There’s one other factor Bjork did not mention that makes Traylor a great hire: It’s in the budget.
Money is a factor whether fans want to believe it or not. Despite how high oil prices may be, the donors contributing to A&M’s football program do not have an infinite amount of cash on hand, and they just agreed to pay Fisher $76 million — more than triple the next largest buyout in the history of the sport.
Traylor’s $7 million buyout would be cheaper than poaching a sitting Power Five head coach like Duke’s Mike Elko or Oregon’s Dan Lanning, which means more money for Traylor to use to hire his assistant coaches and the rest of his staff.
That’s another area Traylor has a stellar track record in. UTSA has had three offensive coordinators the past three seasons. In 2021, Illinois lured Barry Lunney Jr. out of San Antonio after the Roadrunners’ first CUSA title. Traylor replaced him with Will Stein, who is now running Lanning’s offense at Oregon — an offense that leads the country in average scoring and ranks second in yards per game.
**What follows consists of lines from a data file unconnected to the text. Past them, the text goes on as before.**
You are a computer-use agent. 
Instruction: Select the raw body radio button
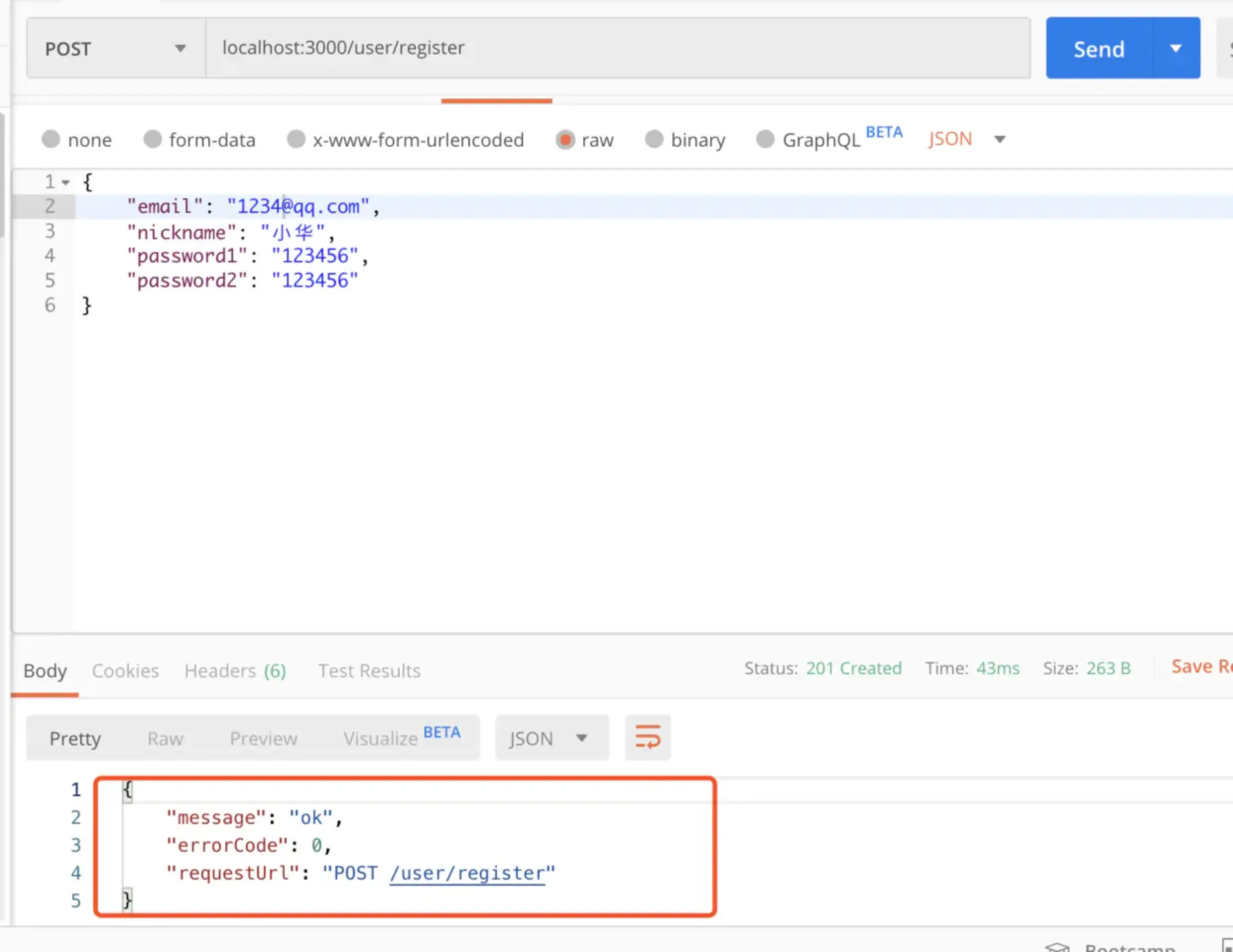click(x=564, y=139)
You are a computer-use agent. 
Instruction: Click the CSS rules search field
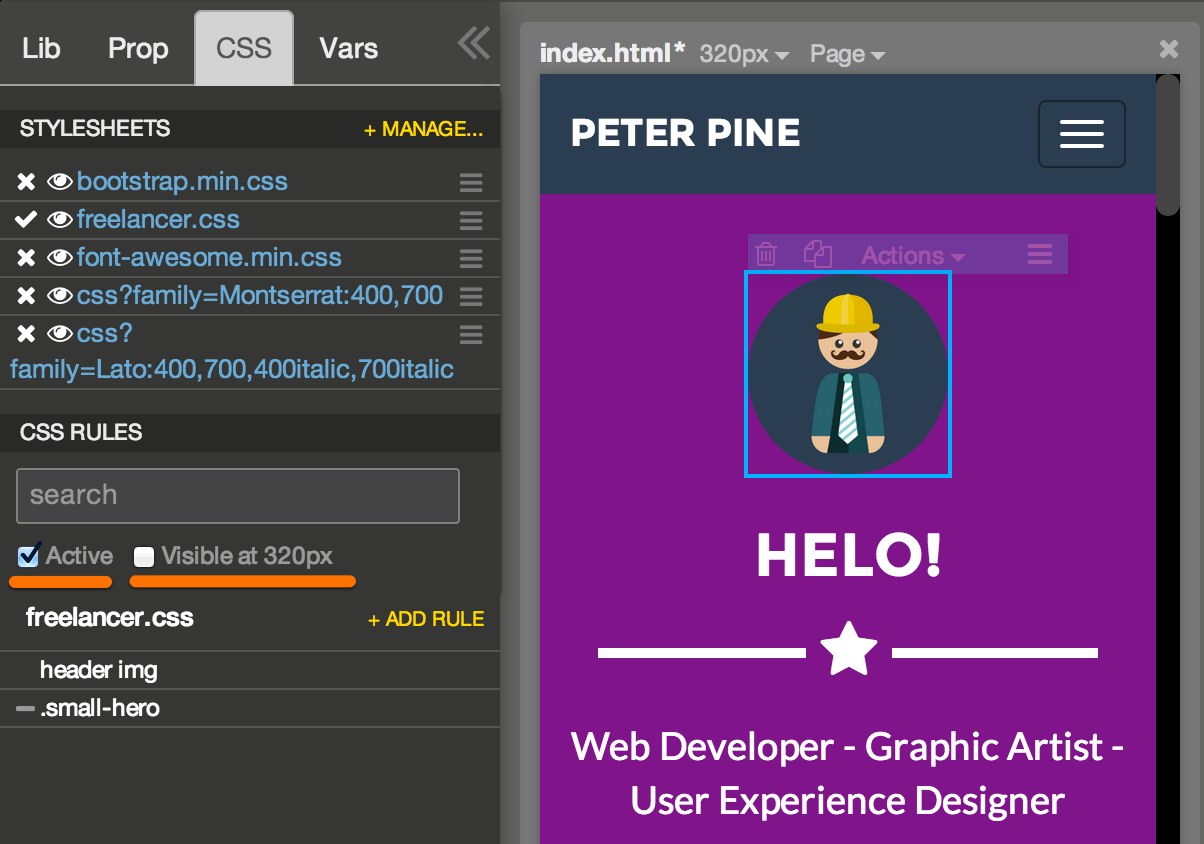point(237,495)
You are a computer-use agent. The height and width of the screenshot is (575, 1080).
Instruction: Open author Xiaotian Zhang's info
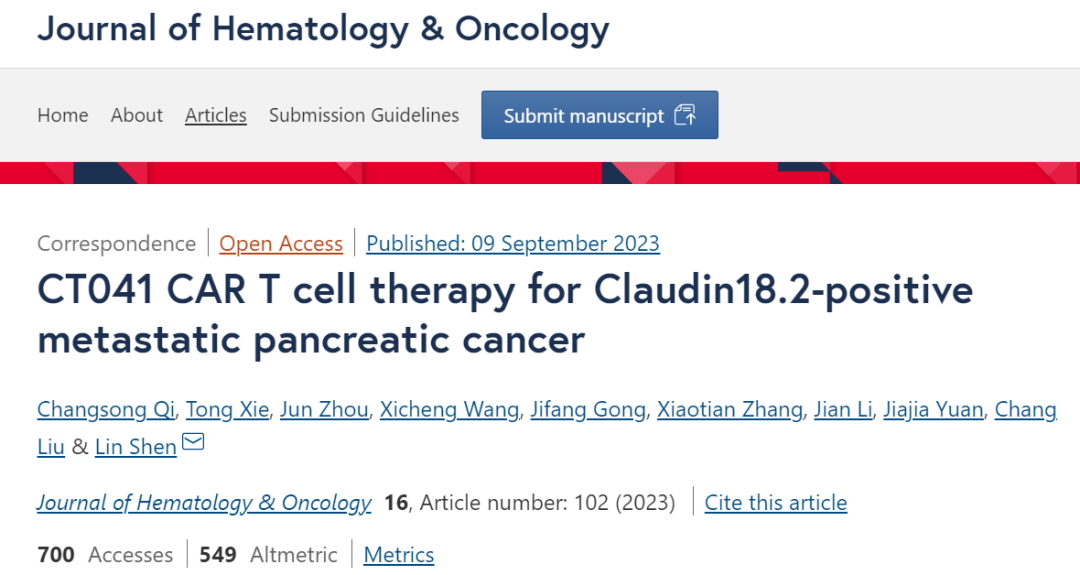coord(730,409)
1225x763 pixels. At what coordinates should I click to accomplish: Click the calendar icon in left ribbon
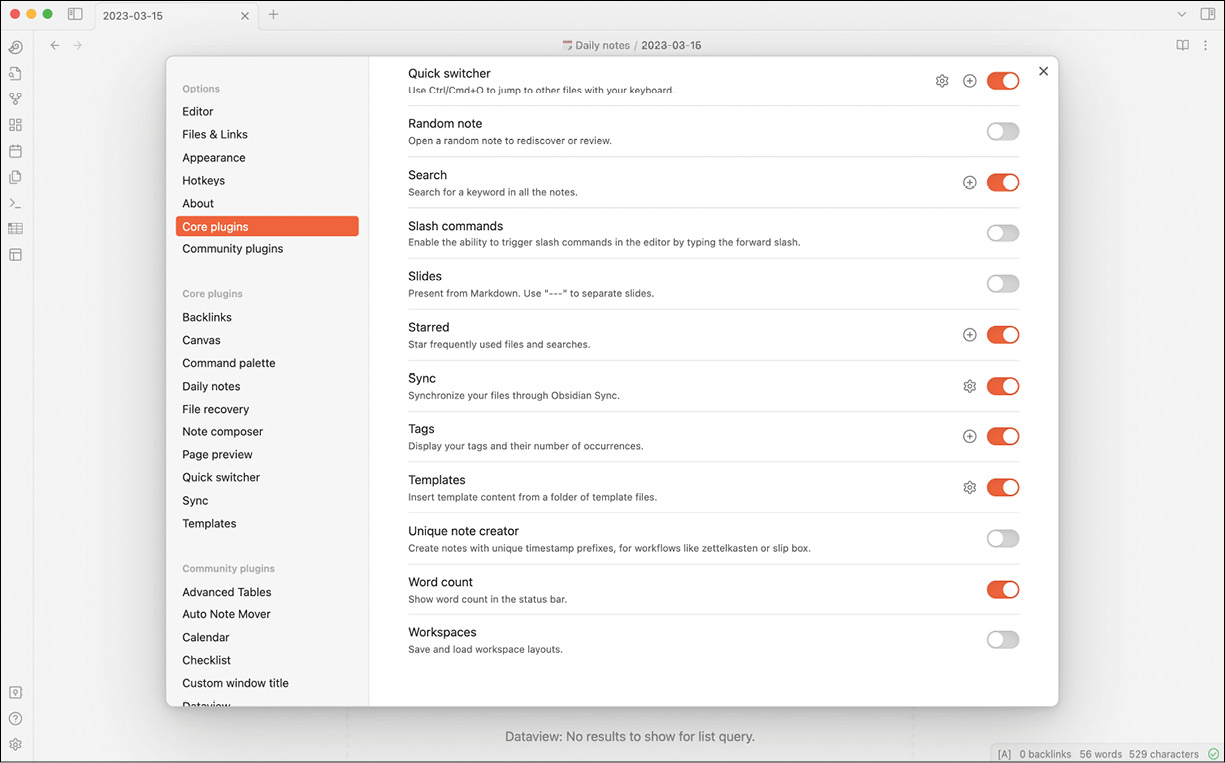pos(15,151)
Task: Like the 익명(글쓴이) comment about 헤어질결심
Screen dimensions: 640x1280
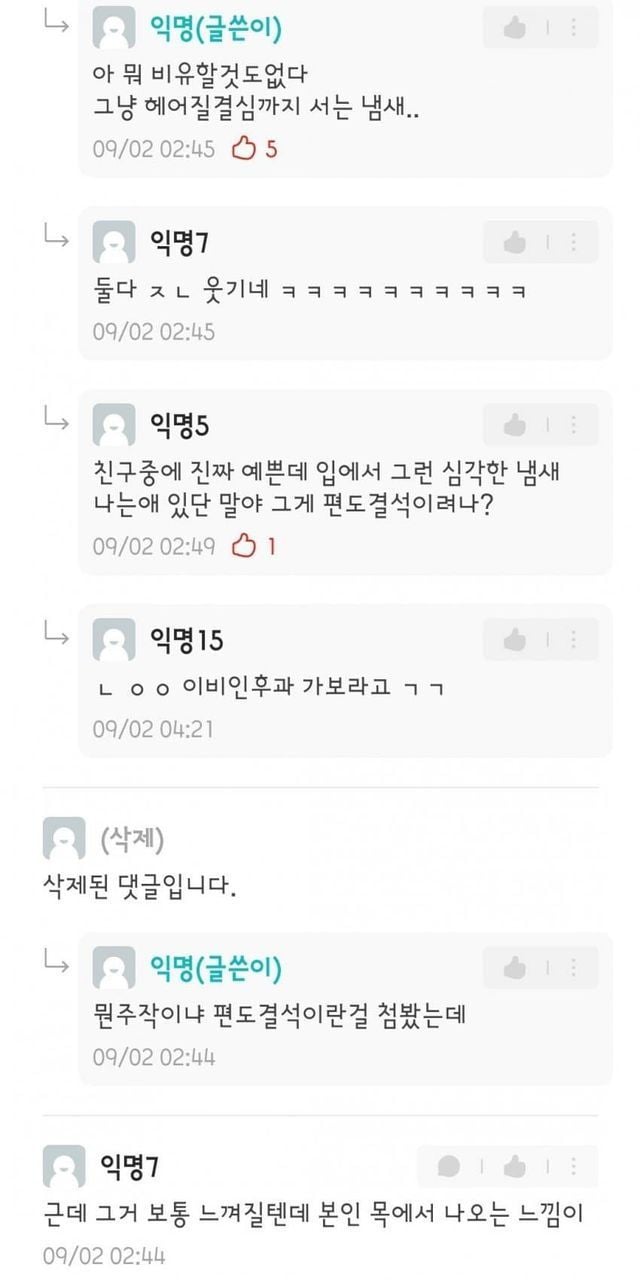Action: pyautogui.click(x=515, y=28)
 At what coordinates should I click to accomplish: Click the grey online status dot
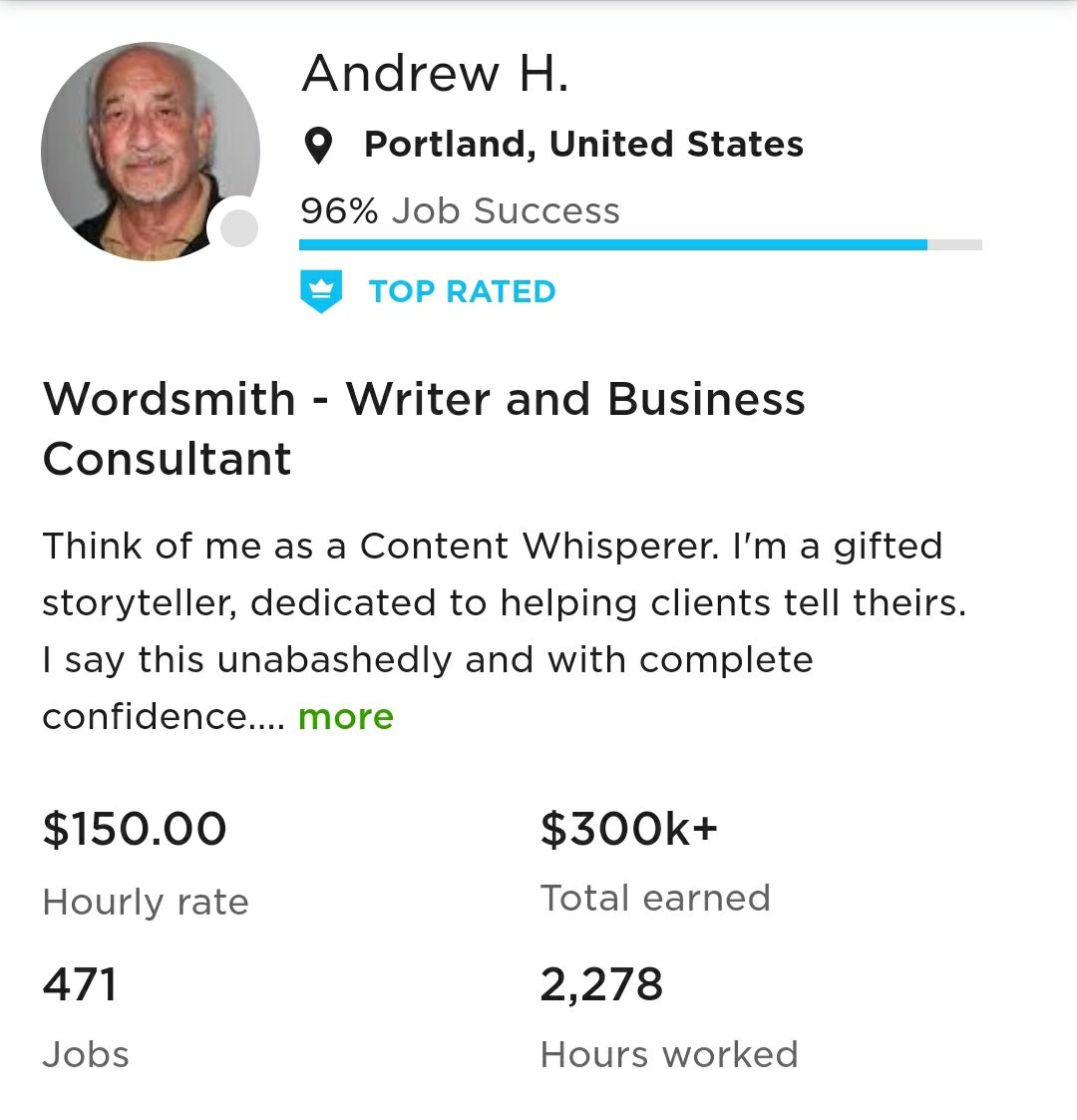tap(238, 228)
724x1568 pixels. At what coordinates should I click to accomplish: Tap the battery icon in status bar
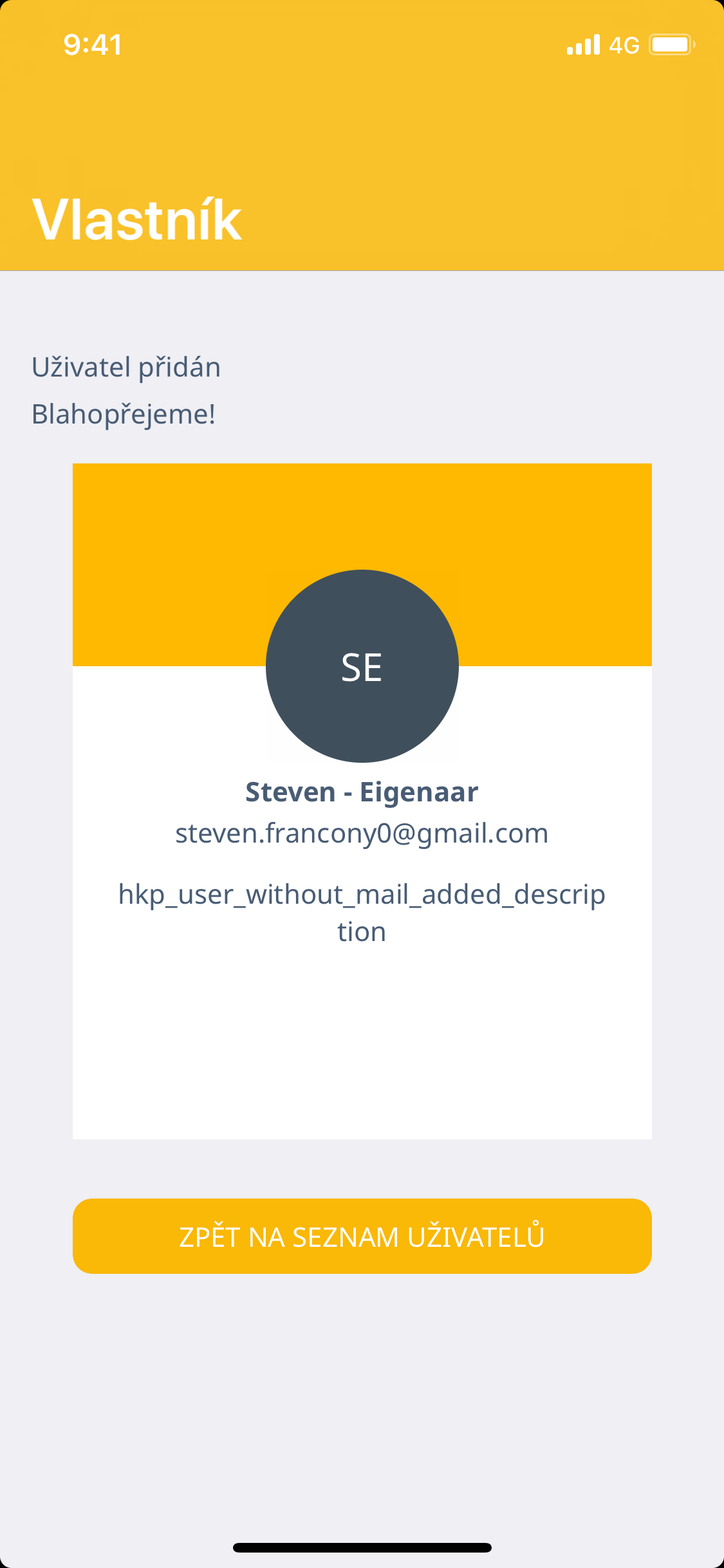671,45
Part of fans’ frustration with Fisher has been his lackluster assistant hires such as former offensive coordinator Darrell Dickey and current offensive line coach Steve Addazio. If Traylor could lure his coordinators to UTSA, imagine what he could do with the prestige of an SEC job and the money A&M would save by hiring him instead of the shinier, more expensive option.
And if the boosters’ money is infinite and they would rather throw an even bigger contract than Fisher’s at someone they think will be a grand slam, would someone please tell them they can pay my tuition while they’re at it?
Traylor isn’t the flashy hire fans are dreaming of, but the last time A&M tried to hit a home run with a head coach, they struck out. Why not try something else this go-around?